> _What is needed_
In the entries below, find the line with "Image resolution: width=696" and the line with "Select the Intensity [mV] axis title"; give again those lines and every line between them, exactly.

> _Source data_

============================================================

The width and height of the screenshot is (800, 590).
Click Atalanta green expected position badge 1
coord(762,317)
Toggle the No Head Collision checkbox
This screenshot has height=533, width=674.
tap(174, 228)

============================================================

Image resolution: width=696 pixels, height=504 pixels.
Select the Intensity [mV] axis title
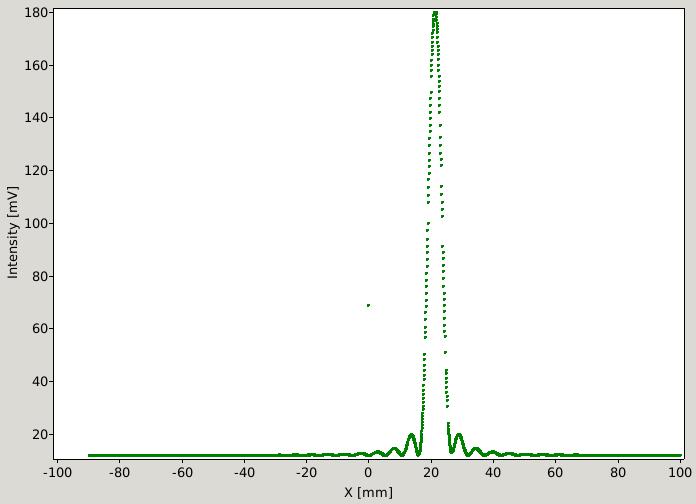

============================================================

> _Expected answer_
Image resolution: width=696 pixels, height=504 pixels.
Select the Intensity [mV] axis title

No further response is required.